Collection entries
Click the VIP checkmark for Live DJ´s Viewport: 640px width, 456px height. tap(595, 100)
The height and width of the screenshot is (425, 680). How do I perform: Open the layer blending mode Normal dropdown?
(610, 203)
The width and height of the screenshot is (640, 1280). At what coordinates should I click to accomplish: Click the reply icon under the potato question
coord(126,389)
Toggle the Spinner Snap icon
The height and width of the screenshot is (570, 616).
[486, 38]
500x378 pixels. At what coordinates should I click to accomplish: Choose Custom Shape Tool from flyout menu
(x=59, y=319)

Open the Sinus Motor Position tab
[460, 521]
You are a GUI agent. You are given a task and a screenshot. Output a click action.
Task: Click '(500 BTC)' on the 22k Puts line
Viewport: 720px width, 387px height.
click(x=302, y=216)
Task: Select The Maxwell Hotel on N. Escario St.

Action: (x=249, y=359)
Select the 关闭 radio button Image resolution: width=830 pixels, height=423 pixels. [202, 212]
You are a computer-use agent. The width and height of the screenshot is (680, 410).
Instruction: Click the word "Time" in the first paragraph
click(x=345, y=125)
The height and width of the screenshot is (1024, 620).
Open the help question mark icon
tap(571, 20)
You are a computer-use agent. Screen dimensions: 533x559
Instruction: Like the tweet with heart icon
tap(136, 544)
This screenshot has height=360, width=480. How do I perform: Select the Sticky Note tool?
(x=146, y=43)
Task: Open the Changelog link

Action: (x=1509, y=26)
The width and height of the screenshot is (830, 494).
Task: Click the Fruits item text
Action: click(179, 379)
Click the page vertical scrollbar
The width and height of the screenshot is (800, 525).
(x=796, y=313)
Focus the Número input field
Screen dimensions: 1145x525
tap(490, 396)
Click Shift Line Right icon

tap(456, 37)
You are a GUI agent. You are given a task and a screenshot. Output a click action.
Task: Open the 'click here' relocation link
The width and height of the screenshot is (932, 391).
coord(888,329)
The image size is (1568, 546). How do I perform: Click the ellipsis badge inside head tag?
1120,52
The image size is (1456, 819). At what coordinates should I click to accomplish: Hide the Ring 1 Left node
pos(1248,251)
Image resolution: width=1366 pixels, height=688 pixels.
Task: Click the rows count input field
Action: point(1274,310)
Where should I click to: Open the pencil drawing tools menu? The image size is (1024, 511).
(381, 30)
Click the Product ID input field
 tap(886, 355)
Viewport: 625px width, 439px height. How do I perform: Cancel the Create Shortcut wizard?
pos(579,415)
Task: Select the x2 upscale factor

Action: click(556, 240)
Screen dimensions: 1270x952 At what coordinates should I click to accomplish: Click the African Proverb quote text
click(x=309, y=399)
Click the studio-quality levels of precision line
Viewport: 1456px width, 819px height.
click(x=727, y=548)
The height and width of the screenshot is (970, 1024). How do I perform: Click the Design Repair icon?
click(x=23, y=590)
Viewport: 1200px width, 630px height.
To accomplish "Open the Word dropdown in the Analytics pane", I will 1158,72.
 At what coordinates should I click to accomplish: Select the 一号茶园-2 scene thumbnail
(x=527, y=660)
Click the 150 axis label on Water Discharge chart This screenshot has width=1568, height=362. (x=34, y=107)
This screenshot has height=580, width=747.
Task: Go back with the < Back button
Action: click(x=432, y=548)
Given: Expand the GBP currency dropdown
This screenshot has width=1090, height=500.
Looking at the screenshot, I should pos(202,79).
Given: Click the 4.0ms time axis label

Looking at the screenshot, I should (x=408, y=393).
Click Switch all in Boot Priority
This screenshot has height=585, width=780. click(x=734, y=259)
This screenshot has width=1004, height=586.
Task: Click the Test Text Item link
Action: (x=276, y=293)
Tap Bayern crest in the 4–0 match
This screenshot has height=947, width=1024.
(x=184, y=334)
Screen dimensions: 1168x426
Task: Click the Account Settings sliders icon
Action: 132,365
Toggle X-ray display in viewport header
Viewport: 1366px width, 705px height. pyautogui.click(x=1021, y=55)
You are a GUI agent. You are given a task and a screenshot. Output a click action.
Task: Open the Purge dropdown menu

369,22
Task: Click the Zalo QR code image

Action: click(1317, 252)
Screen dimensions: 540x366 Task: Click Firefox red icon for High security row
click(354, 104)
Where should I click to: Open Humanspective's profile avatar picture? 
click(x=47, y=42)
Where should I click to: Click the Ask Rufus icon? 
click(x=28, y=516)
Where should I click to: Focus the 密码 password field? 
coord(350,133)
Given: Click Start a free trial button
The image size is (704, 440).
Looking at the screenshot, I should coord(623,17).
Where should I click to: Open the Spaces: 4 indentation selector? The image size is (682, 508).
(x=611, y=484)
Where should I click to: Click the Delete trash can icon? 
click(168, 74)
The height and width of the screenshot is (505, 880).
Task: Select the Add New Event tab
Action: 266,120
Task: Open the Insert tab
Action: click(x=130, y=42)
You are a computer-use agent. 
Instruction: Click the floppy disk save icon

■ Problem requirements
The records above need to be written out once more, exactly.

■ Answer to this task
Click the VIP checkmark for Live DJ´s Viewport: 640px width, 456px height. tap(595, 100)
The height and width of the screenshot is (425, 680). How do I perform: Open the layer blending mode Normal dropdown?
(610, 203)
The width and height of the screenshot is (640, 1280). At what coordinates should I click to accomplish: Click the reply icon under the potato question
coord(126,389)
Toggle the Spinner Snap icon
The height and width of the screenshot is (570, 616).
[486, 38]
500x378 pixels. At what coordinates should I click to accomplish: Choose Custom Shape Tool from flyout menu
(x=59, y=319)

Open the Sinus Motor Position tab
[460, 521]
You are a GUI agent. You are given a task and a screenshot. Output a click action.
Task: Click '(500 BTC)' on the 22k Puts line
Viewport: 720px width, 387px height.
click(x=302, y=216)
Task: Select The Maxwell Hotel on N. Escario St.

Action: (x=249, y=359)
Select the 关闭 radio button Image resolution: width=830 pixels, height=423 pixels. [202, 212]
You are a computer-use agent. The width and height of the screenshot is (680, 410).
Instruction: Click the word "Time" in the first paragraph
click(x=345, y=125)
The height and width of the screenshot is (1024, 620).
Open the help question mark icon
tap(571, 20)
You are a computer-use agent. Screen dimensions: 533x559
Instruction: Like the tweet with heart icon
tap(136, 544)
This screenshot has height=360, width=480. How do I perform: Select the Sticky Note tool?
(x=146, y=43)
Task: Open the Changelog link

Action: (x=1509, y=26)
The width and height of the screenshot is (830, 494).
Task: Click the Fruits item text
Action: click(179, 379)
Click the page vertical scrollbar
The width and height of the screenshot is (800, 525).
(x=796, y=313)
Focus the Número input field
Screen dimensions: 1145x525
tap(490, 396)
Click Shift Line Right icon

tap(456, 37)
You are a GUI agent. You are given a task and a screenshot. Output a click action.
Task: Open the 'click here' relocation link
The width and height of the screenshot is (932, 391).
coord(888,329)
The image size is (1568, 546). How do I perform: Click the ellipsis badge inside head tag?
1120,52
The image size is (1456, 819). At what coordinates should I click to accomplish: Hide the Ring 1 Left node
pos(1248,251)
Image resolution: width=1366 pixels, height=688 pixels.
Task: Click the rows count input field
Action: point(1274,310)
Where should I click to: Open the pencil drawing tools menu? The image size is (1024, 511).
(381, 30)
Click the Product ID input field
 tap(886, 355)
Viewport: 625px width, 439px height. How do I perform: Cancel the Create Shortcut wizard?
pos(579,415)
Task: Select the x2 upscale factor

Action: click(556, 240)
Screen dimensions: 1270x952 At what coordinates should I click to accomplish: Click the African Proverb quote text
click(x=309, y=399)
Click the studio-quality levels of precision line
Viewport: 1456px width, 819px height.
click(x=727, y=548)
The height and width of the screenshot is (970, 1024). How do I perform: Click the Design Repair icon?
click(x=23, y=590)
Viewport: 1200px width, 630px height.
To accomplish "Open the Word dropdown in the Analytics pane", I will 1158,72.
 At what coordinates should I click to accomplish: Select the 一号茶园-2 scene thumbnail
(x=527, y=660)
Click the 150 axis label on Water Discharge chart This screenshot has width=1568, height=362. (x=34, y=107)
This screenshot has height=580, width=747.
Task: Go back with the < Back button
Action: click(x=432, y=548)
Given: Expand the GBP currency dropdown
This screenshot has width=1090, height=500.
Looking at the screenshot, I should pos(202,79).
Given: Click the 4.0ms time axis label

Looking at the screenshot, I should (x=408, y=393).
Click Switch all in Boot Priority
This screenshot has height=585, width=780. click(x=734, y=259)
This screenshot has width=1004, height=586.
Task: Click the Test Text Item link
Action: (x=276, y=293)
Tap Bayern crest in the 4–0 match
This screenshot has height=947, width=1024.
(x=184, y=334)
Screen dimensions: 1168x426
Task: Click the Account Settings sliders icon
Action: 132,365
Toggle X-ray display in viewport header
Viewport: 1366px width, 705px height. pyautogui.click(x=1021, y=55)
You are a GUI agent. You are given a task and a screenshot. Output a click action.
Task: Open the Purge dropdown menu

369,22
Task: Click the Zalo QR code image

Action: click(1317, 252)
Screen dimensions: 540x366 Task: Click Firefox red icon for High security row
click(354, 104)
Where should I click to: Open Humanspective's profile avatar picture? 
click(x=47, y=42)
Where should I click to: Click the Ask Rufus icon? 
click(x=28, y=516)
Where should I click to: Focus the 密码 password field? 
coord(350,133)
Given: Click Start a free trial button
The image size is (704, 440).
Looking at the screenshot, I should coord(623,17).
Where should I click to: Open the Spaces: 4 indentation selector? The image size is (682, 508).
(x=611, y=484)
Where should I click to: Click the Delete trash can icon? 
click(168, 74)
The height and width of the screenshot is (505, 880).
Task: Select the Add New Event tab
Action: 266,120
Task: Open the Insert tab
Action: click(x=130, y=42)
You are a computer-use agent. 
Instruction: Click the floppy disk save icon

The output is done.